ToDo for jenkins.debian.net
===========================
:Author: Holger Levsen
:Authorinitials: holger
:EMail: holger@layer-acht.org
:Status: working, in progress
:lang: en
:Doctype: article
:Licence: GPLv2
== About jenkins.debian.net
See link:https://jenkins.debian.net/userContent/about.html["about jenkins.debian.net"] for a general description of the setup. Below is the current TODO list, which is long and probably incomplete too. The links:https://jenkins.debian.net/userContent/contributing.html[the preferred form of contributions] are patches via pull requests.

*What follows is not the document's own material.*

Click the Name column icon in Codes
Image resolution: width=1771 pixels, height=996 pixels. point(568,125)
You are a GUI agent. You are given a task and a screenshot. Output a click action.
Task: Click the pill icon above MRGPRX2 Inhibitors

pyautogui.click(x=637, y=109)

== Fix user submitted bugs
* There are link:https://bugs.debian.org/cgi-bin/pkgreport.cgi?tag=jenkins;users=qa.debian.org%40packages.debian.org["bugs filed against the pseudopackage 'qa.debian.org' with usertag 'jenkins'"] in the BTS which would be nice to be fixed soon, as some people actually care.
== General ToDo
* replace amd64 in scripts with $HOSTARCH
* extend /etc/rc.local to do cleanup of lockfiles
* explain in README how to write jobs, eg which pathes are on tmpfs
* fix apache ssl configuration as hinted by eg https://sslcheck.globalsign.com/en/sslcheck?host=jenkins.debian.net#78.137.96.196
=== proper backup
* gpg encrypted to some keys
* run on alioth or paradis
* '/var/lib/jenkins/jobs' (the results - the configs are in .git)
* '/var/lib/munin'
* '/var/log'
* '/root/' (contains etckeeper.git)
* '/var/lib/jenkins/reproducible.db' (is backed up manually)
* '/srv/jenkins.debian.net-scm-sync.git' (is backed up manually)

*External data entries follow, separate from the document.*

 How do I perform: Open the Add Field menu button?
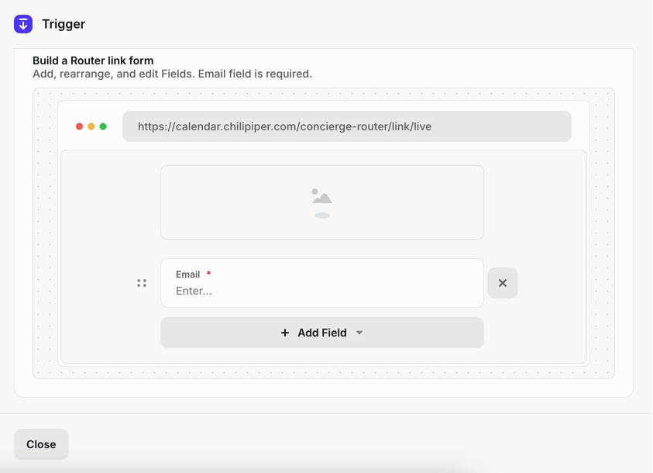point(322,333)
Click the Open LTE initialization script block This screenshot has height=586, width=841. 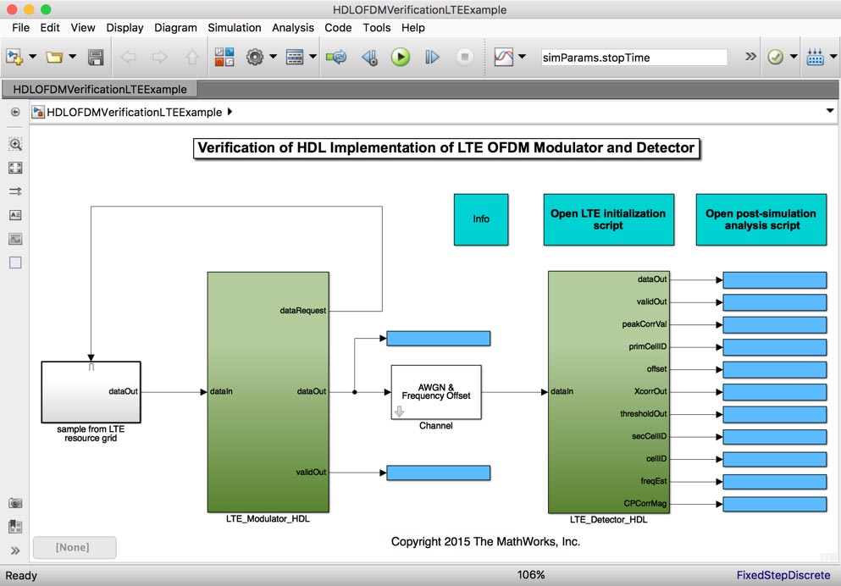pos(608,219)
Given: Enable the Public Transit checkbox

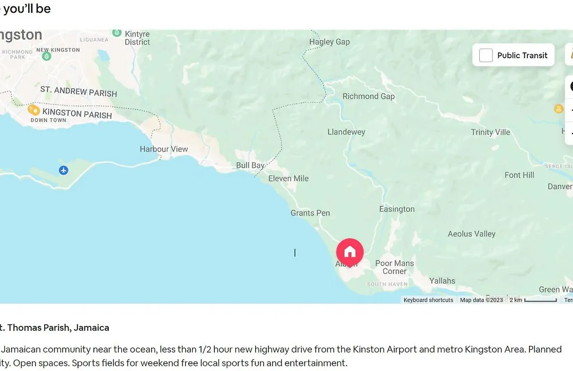Looking at the screenshot, I should point(485,55).
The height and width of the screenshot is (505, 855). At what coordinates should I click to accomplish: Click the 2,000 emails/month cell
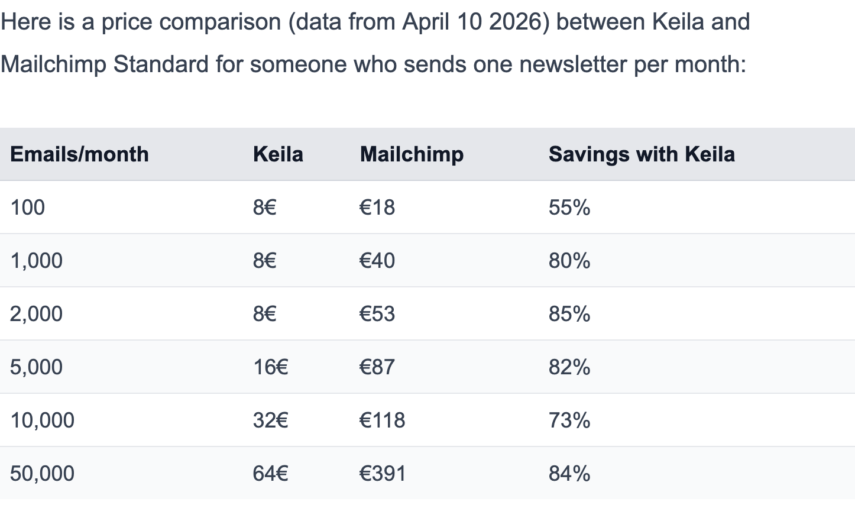click(36, 314)
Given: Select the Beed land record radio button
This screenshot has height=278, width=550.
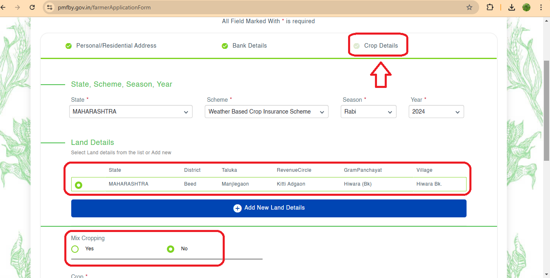Looking at the screenshot, I should coord(79,185).
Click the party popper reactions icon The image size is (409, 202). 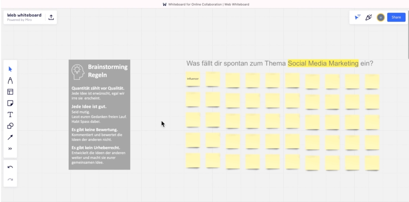[368, 17]
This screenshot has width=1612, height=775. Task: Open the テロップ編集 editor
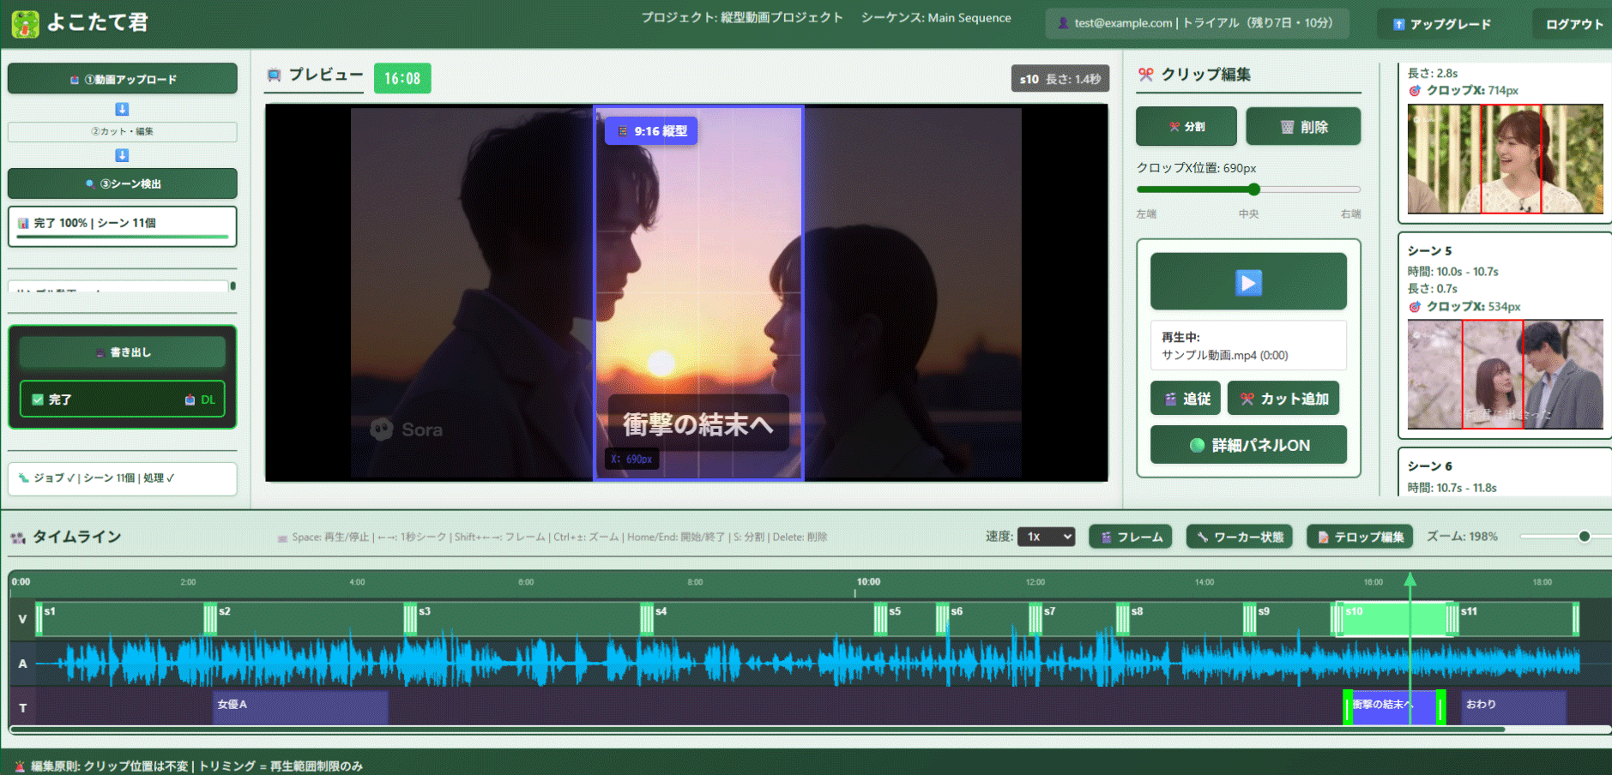coord(1360,538)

* '/var/lib/jenkins/plugins/*.jpi' (can be derived from jdn-scm-sync.git)
* '/srv/jenkins.debian.net-scm-sync.git'
* '/etc/.git' and '/etc'
* postpone til we run on .debian.org?
=== TODO for testing stretch
Most jobs have been converted, a few are left to do:
* add g-i tests for stretch
* add stretch live-builds
* do lvc for stretch too
* mention stretch in README where appropriate
=== move this setup to jenkins.d.o
The plan is to run a jenkins.d.o host, which is maintained by DSA, but we are maintaining jenkins on it (so we can install any plugins we like etc). then we also setup several jenkins slaves, probably/maybe also maintained by DSA (so we get them into their munin), but on which we can use sudo as we need it. (or maybe not dsa-maintained slaves, so that we can use sudo as we need, for the price of not being in DSAs munin.)

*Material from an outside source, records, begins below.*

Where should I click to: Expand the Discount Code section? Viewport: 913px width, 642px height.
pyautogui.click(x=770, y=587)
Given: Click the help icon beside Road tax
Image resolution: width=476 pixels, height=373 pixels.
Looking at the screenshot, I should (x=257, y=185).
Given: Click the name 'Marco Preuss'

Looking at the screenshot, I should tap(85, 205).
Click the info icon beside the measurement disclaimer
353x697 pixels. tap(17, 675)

- install munin on jenkins, monitor nodes as slaves
==== next steps for jenkins.d.o migration
* add more pressure to DSA to get jenkins.d.o set up
** "having this mid september is doable, just grab some from DSA on irc"
** the machine jerea.debian.org is already setup, it just needs the the alias added.
** weasel/h01ger: install jenkins.deb from jenkins-ci.org
*** also create jenkins users in jenkins (KISS)
** install slaves - how (to automate)?
** install jenkins-job-builder "somehow", currently "only" a package from fil exists (but needs build-depends not yet even in sid atm)
** update DNS to point jenkins.d.o to jerea.d.o
*** the existing jenkins.d.o host needs to be renamed to something else (thats "just work" to do but not a major obstacle)
** j-j-b (and it's build-depends, python-jenkins) are now maintained as part of openstack. we need these packages in jessie-backports, also the j-j-b in sid/NEW currently still lacks fil/h01ger's patches from git master.
==== unsorted notes for jenkins.d.o migration
* sudoers.d/jenkins:
** not suitable for jenkins.d.o, thus we will run all tests on slaves, where DSA doesnt care what we do
* livescreenshot plugin (we use a patched version) is ok:
** jenkins maintenance probably is best done by jenkins users (as opposed to DSA) so it's up to us what plugins we install
* chroot jobs should use real schroot sessions, and not just use schroot as poor chroot(8) replacement. some links:
** https://anonscm.debian.org/cgit/mirror/dsa-puppet.git/tree/modules/schroot
** https://anonscm.debian.org/cgit/mirror/dsa-puppet.git/tree/modules/porterbox/files/dd-schroot-cmd
** https://gitweb.torproject.org/project/jenkins/tools.git/tree/slaves/linux/build-wrapper
=== To be done once jenkins.d.n runs jessie
* replace with bin/setsid.py workaround with setsid from the util-linux package from jessie
* bin/g-i-installation: use lvcreate without --virtualsize
* check if the sudo workaround in bin/g-i-installation is still needed: 'guestmount -o uid=$(id -u) -o gid=$(id -g)' would be nicer, but it doesnt work: as root, the files seem to belong to jenkins, but as jenkins they cannot be accessed.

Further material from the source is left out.